What you will do: Set down every entry again word for word, please, but skip the pictures.

Data for analysis:
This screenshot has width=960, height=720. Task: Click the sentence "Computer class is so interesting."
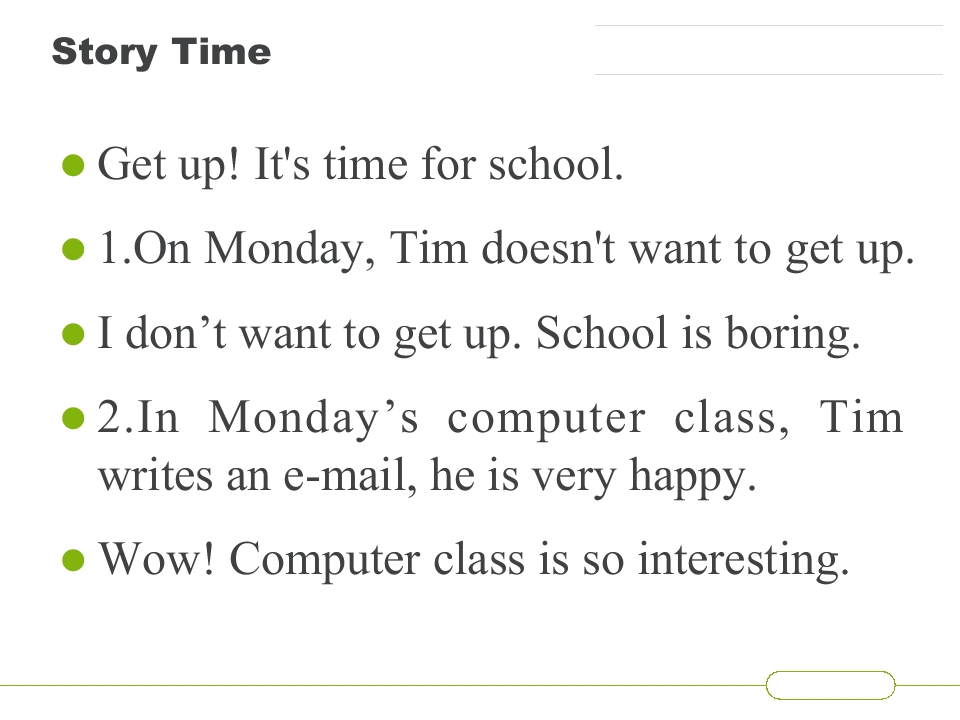(539, 560)
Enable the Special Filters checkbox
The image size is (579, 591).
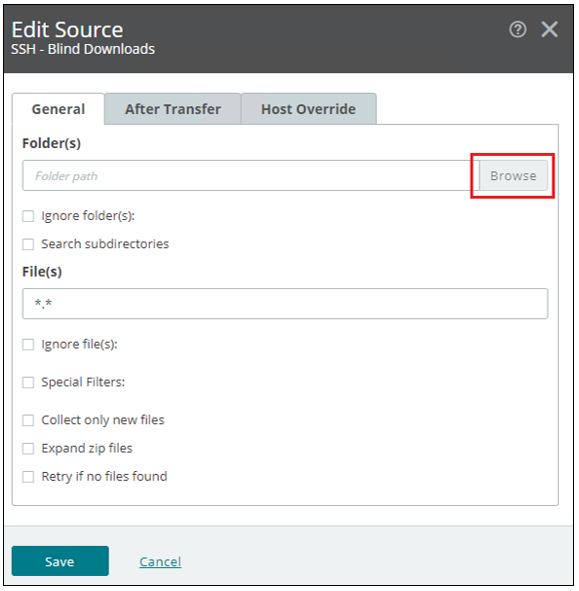(x=28, y=382)
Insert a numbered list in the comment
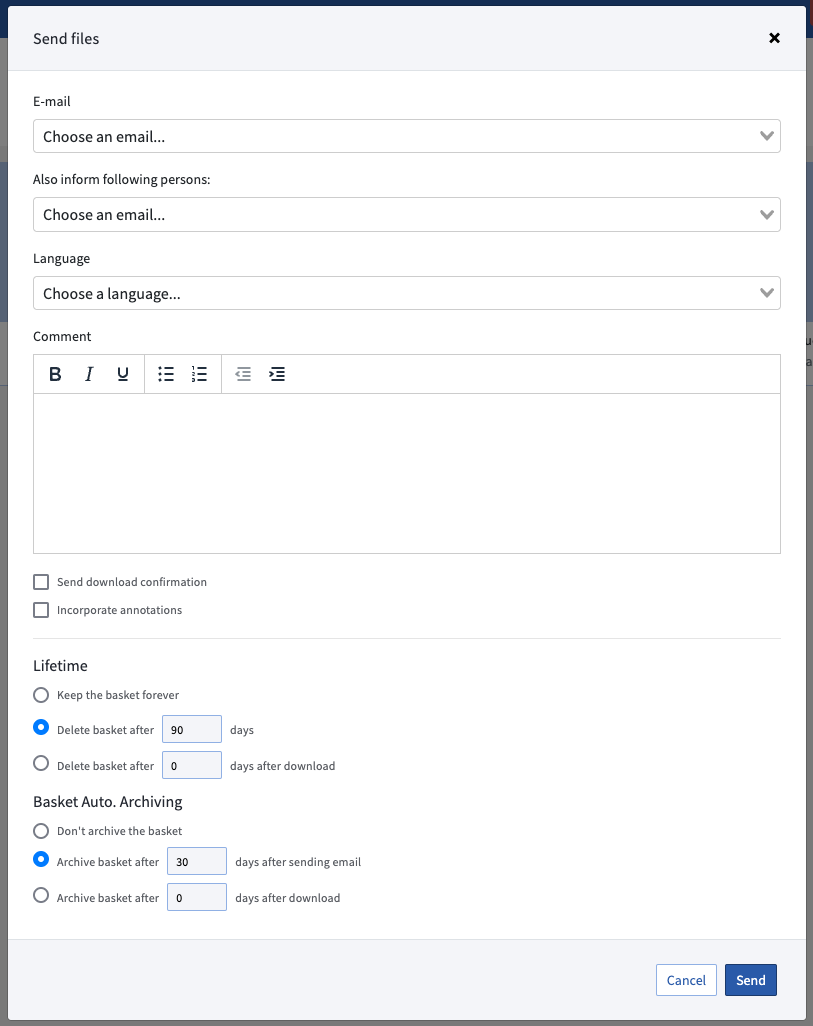Viewport: 813px width, 1026px height. coord(199,374)
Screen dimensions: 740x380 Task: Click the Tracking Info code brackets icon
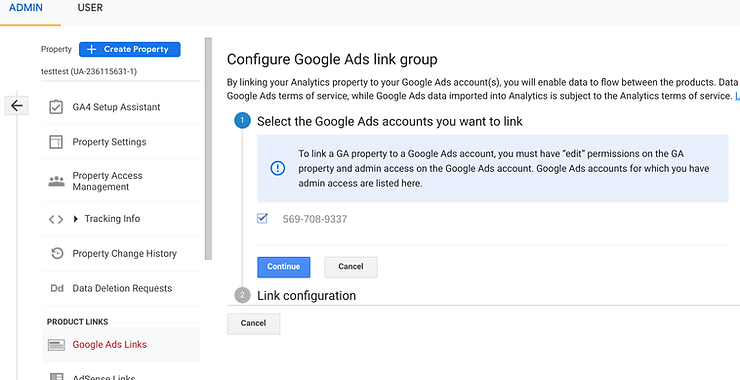pyautogui.click(x=56, y=219)
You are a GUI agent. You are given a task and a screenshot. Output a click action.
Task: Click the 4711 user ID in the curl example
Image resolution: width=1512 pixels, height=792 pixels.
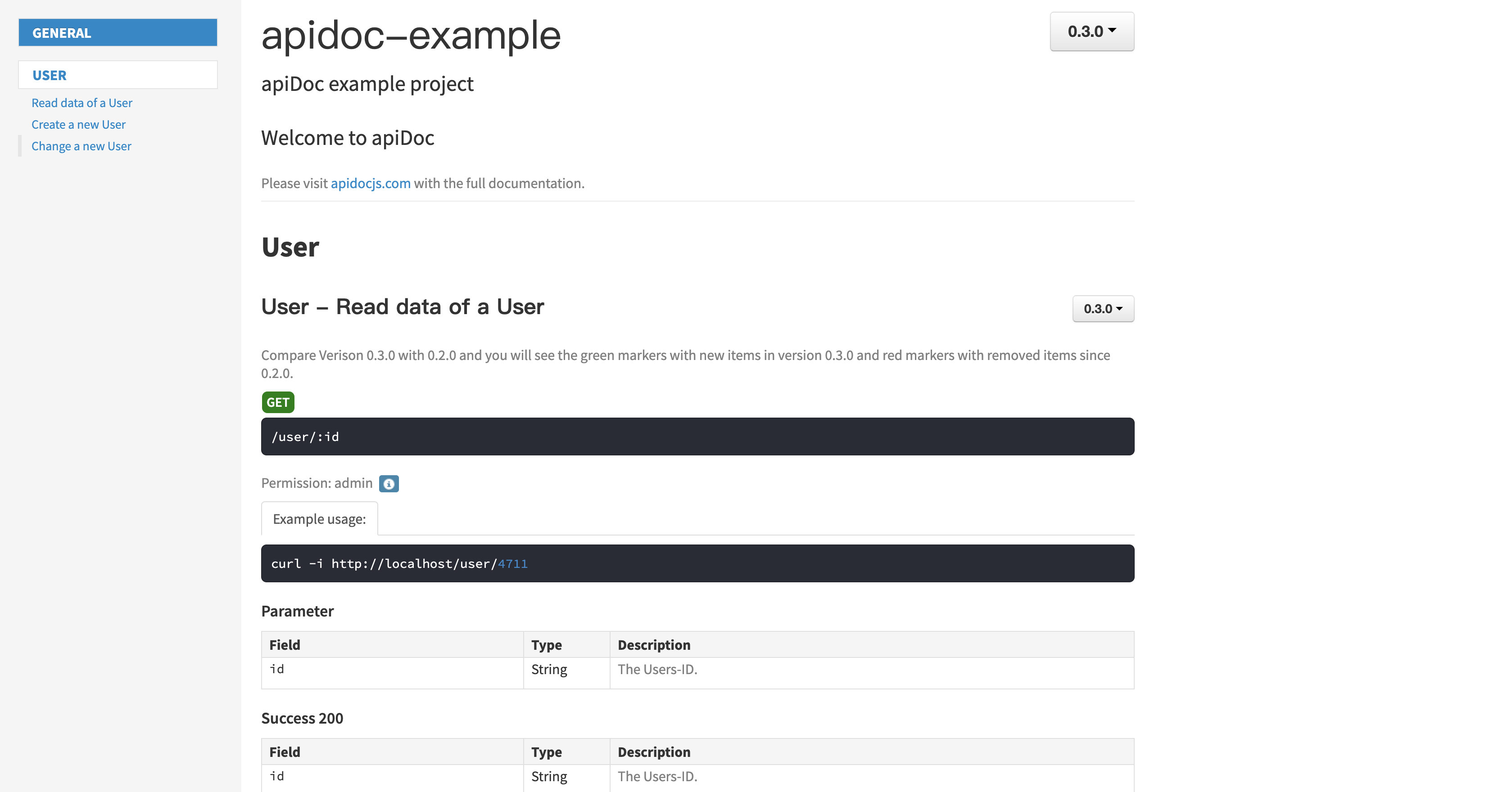512,564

Your solution:
This screenshot has width=960, height=720. Task: Click the sentence "Computer class is so interesting."
(539, 560)
Enable the Special Filters checkbox
The image size is (579, 591).
(x=28, y=382)
Insert a numbered list in the comment
Viewport: 813px width, 1026px height. coord(199,374)
Screen dimensions: 740x380 Task: Click the Tracking Info code brackets icon
pyautogui.click(x=56, y=219)
You are a GUI agent. You are given a task and a screenshot. Output a click action.
Task: Click the 4711 user ID in the curl example
Image resolution: width=1512 pixels, height=792 pixels.
512,564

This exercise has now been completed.